* PROBLEM DESCRIPTION *
Using the word "click" as the filter, copy each matching line from the records.

* PROVIDED DATA *
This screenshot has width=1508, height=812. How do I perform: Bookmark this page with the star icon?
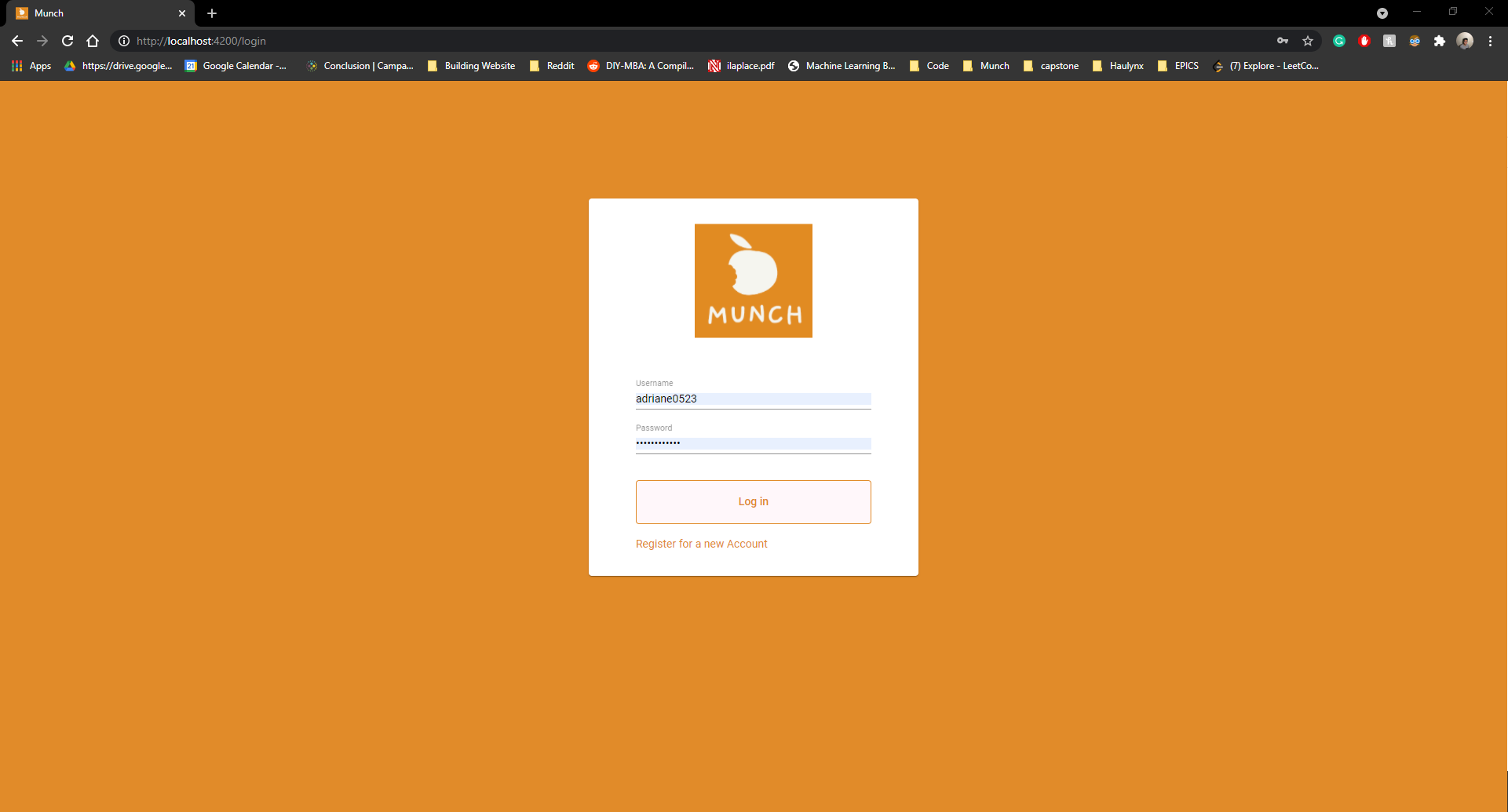coord(1308,41)
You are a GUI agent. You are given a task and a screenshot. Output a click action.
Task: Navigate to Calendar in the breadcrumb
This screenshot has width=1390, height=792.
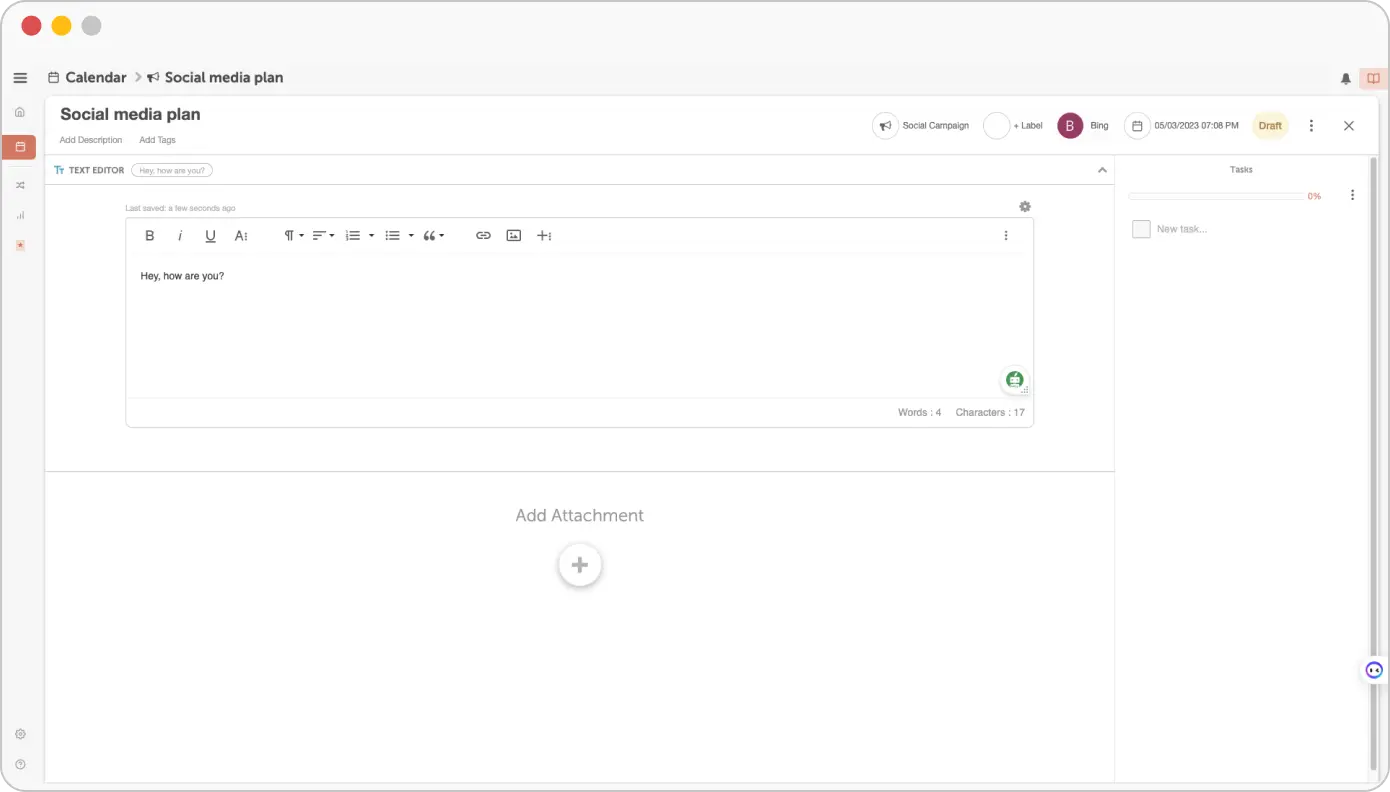[95, 78]
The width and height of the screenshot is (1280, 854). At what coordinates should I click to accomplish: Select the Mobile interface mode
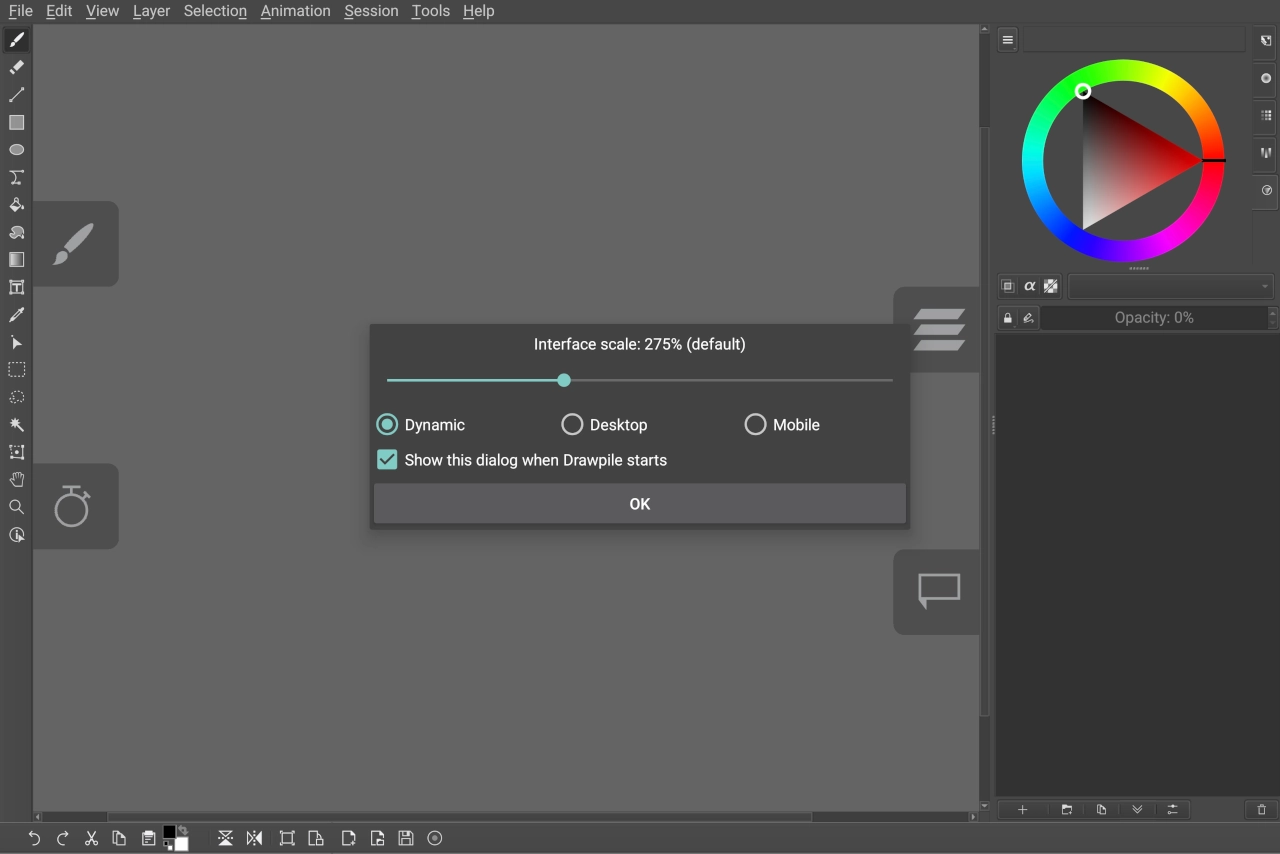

* TASK RESULT *
You are a GUI agent. You are given a task and a screenshot. Output a click action.
The width and height of the screenshot is (1280, 854). At what coordinates should I click to accomplish: Select the Mobile interface mode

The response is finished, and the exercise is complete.